È vero, probabilmente alcuni di questi incidenti sono da addebitare all’imprudenza degli automobilisti che non rispettano tutte le norme del codice della strada, altri alla scarsa conoscenza delle sue insidie. “Pericolosa” è il termine che più si addice a quest'arteria di competenza un tempo della Provincia ed ora della Città metropolitana di Bari, di fondamentale importanza perché via di sbocco verso la Murgia.

Tanti incidenti, troppe morti e nessuna istituzione che evidentemente si è mai preoccupata abbastanza di renderla più sicura, perché chi la percorre per la prima volta – e soprattutto al buio – ne rimane spaventato.

Non è sufficiente il rifacimento periodico della segnaletica orizzontale che certamente di sera aiuta gli automobilisti a non finire fuori strada; piuttosto ci sarebbe bisogno di un allargamento della carreggiata per via anche di alcune curve a gomito (una proprio vicino alla chiesetta della Madonna delle Grazie) e del ripristino pressoché totale dei paletti segnalatori in corrispondenza delle curve, ormai quasi tutti abbattuti e mai riposizionati.

E poi c'è il tasto dolente dell’illuminazione, presente solo nel primo tratto della provinciale 89, uscendo da Bitonto: sarebbe bene dotare tutta la strada d'illuminazione e ripristinare al più presto gli impianti già esistenti prima dell’ingresso a Palombaio, soggetti più volte negli scorsi anni a furti di rame e non più riparati.
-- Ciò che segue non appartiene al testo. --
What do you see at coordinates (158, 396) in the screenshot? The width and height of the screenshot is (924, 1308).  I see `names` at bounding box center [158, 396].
Mentre si cercano soluzioni alternative, gli anni passano e il tratto rimane spento.

L'impressione è che i furfanti abbiano avuto la meglio sulle istituzioni. Ne è un esempio lampante una stazione di servizio sorta anni fa nei pressi di Palombaio ma deturpata in pochi mesi da una serie infinita di furti, danneggiamenti e rapine. Risultato? Ora è chiusa, non rimane che un rudere a pezzi.
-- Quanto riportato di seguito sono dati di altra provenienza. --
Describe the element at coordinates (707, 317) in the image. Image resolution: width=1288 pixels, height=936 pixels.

Altro tratto pericoloso della 89 è l’incrocio con la poligonale: poco segnalato e teatro anch’esso di numerosi e paurosi sinistri.

L’appello che rivolgiamo al sindaco metropolitano Antonio Decaro, al sindaco di Bitonto Michele Abbaticchio e alla neo assessora regionale ai trasporti, Anita Maurodinoia – entrambi già membri del Consiglio metropolitano – è di provvedere ad un urgente miglioramento della strada provinciale. La sicurezza viene prima di tutto.